[Start Given data]
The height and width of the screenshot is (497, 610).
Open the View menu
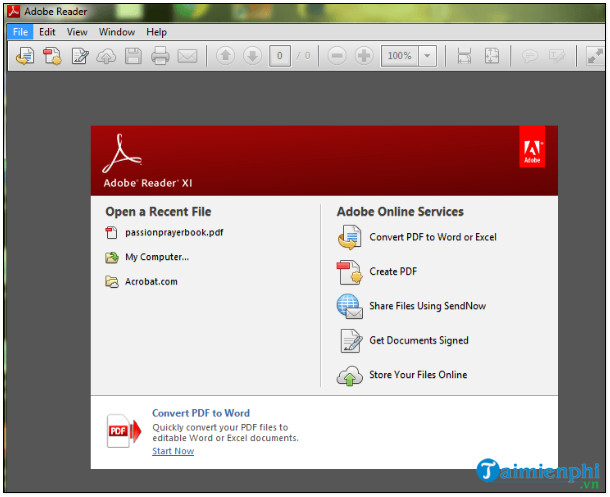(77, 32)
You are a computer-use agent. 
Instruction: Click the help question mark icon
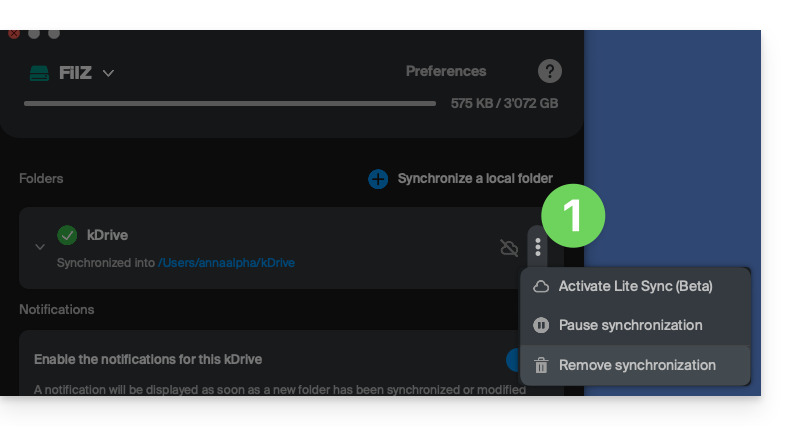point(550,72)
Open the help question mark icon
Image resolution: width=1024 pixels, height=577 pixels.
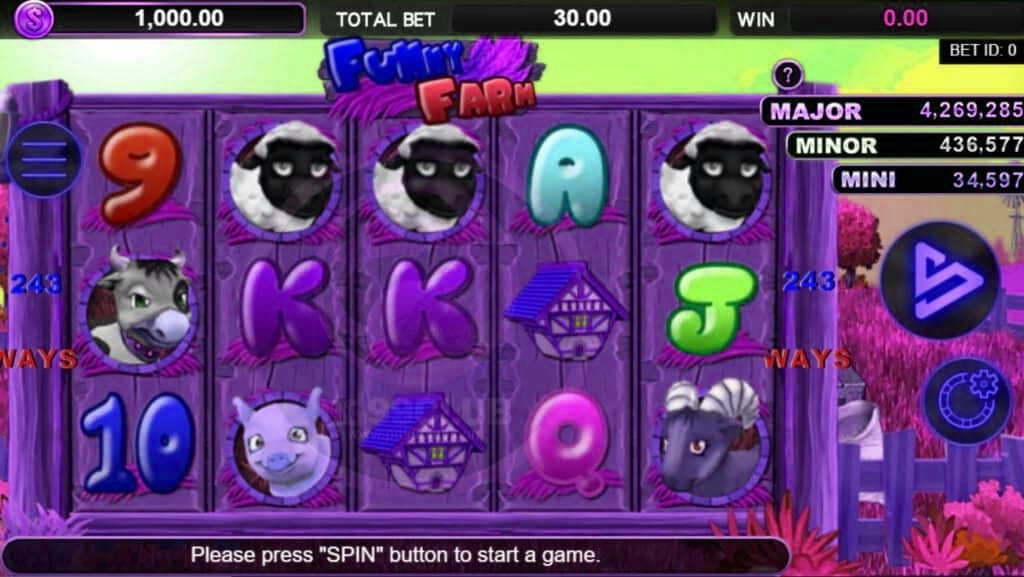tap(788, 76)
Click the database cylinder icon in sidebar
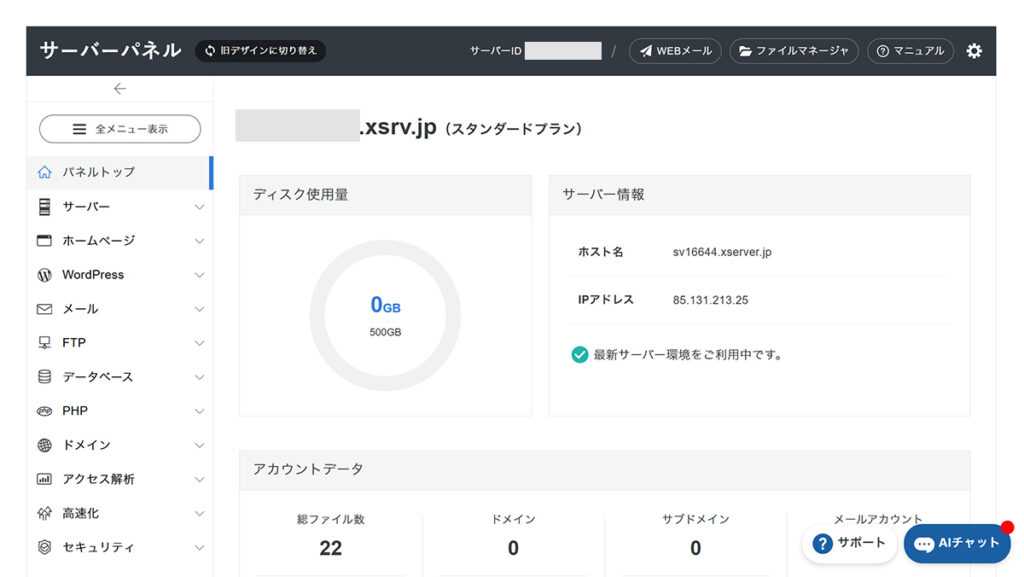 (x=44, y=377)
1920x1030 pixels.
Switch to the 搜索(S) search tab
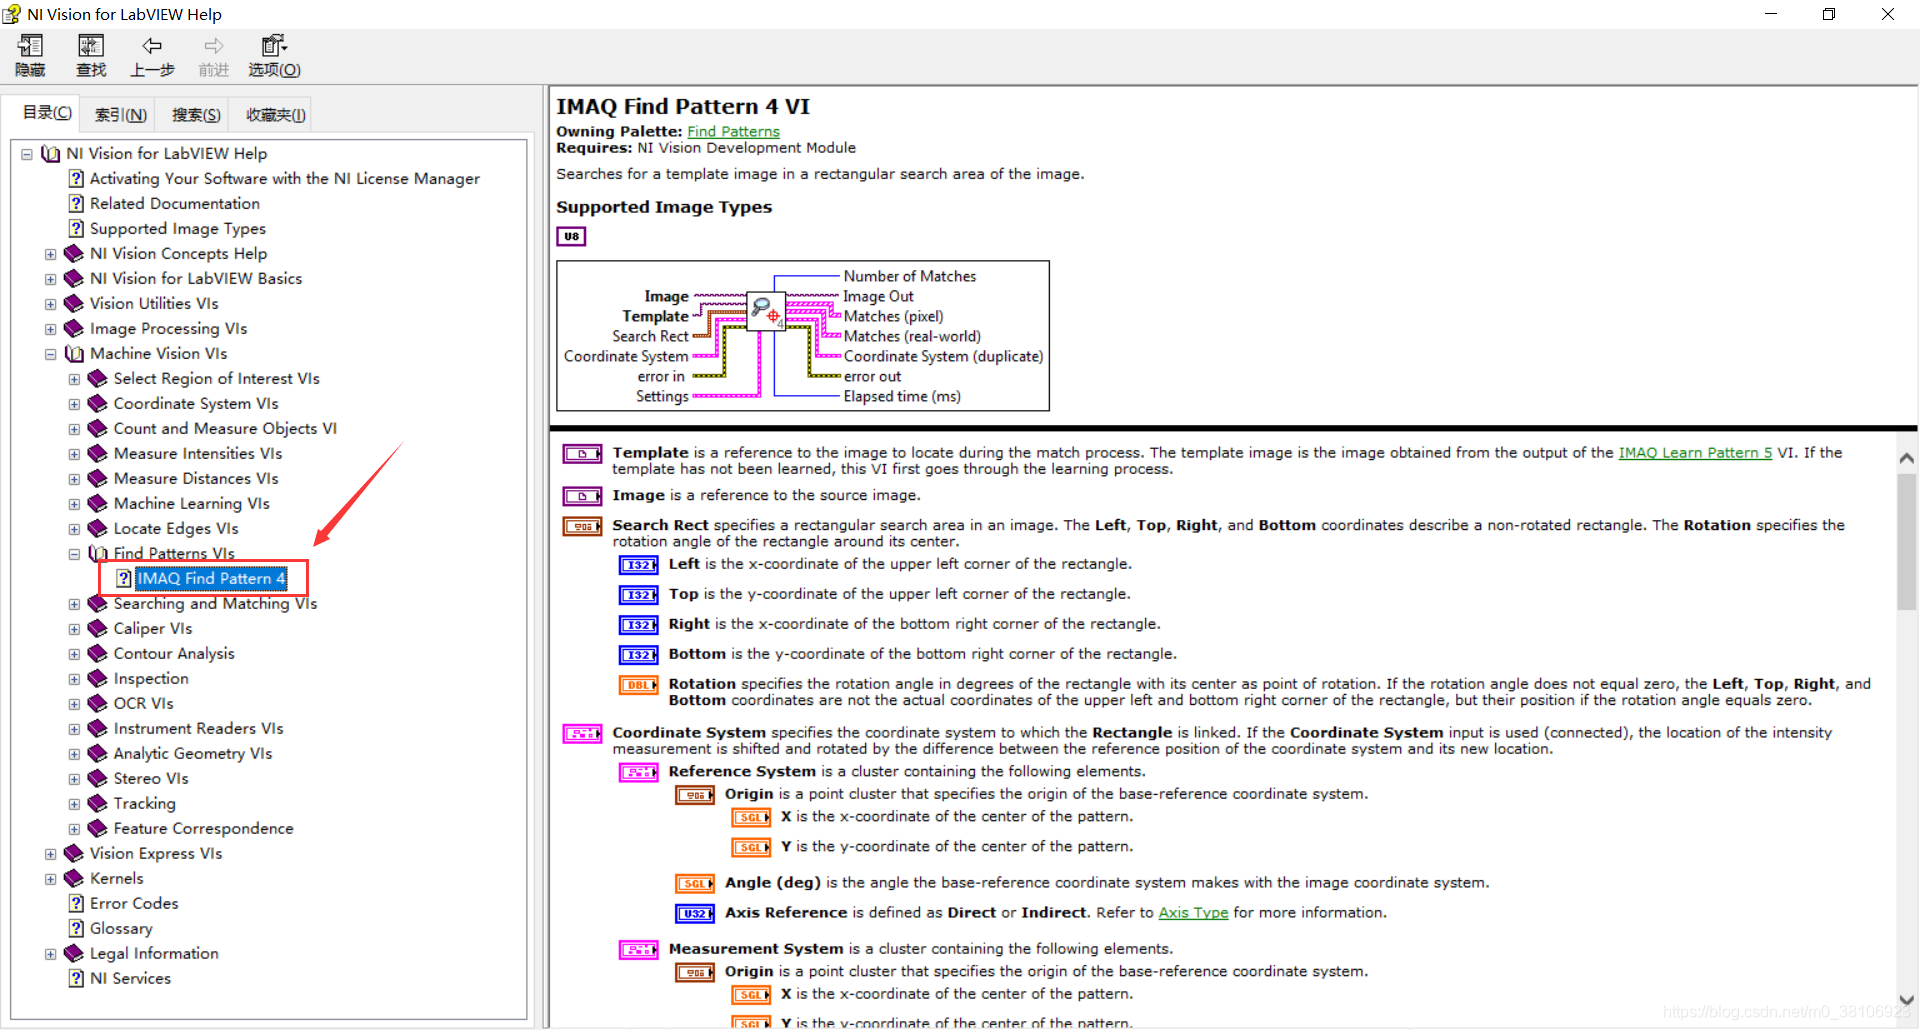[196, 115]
[End Given data]
** Your goal **
Rewrite all of the material above with every "icon" renamed to "button" and nothing else altered. Leave the pictures out.

** Finished answer **
The height and width of the screenshot is (497, 610).
Open the View menu
(77, 32)
You are a computer-use agent. 
Instruction: Click the help question mark button
point(550,72)
Open the help question mark button
Image resolution: width=1024 pixels, height=577 pixels.
tap(788, 76)
Click the database cylinder button in sidebar
 (x=44, y=377)
1920x1030 pixels.
Switch to the 搜索(S) search tab
[196, 115]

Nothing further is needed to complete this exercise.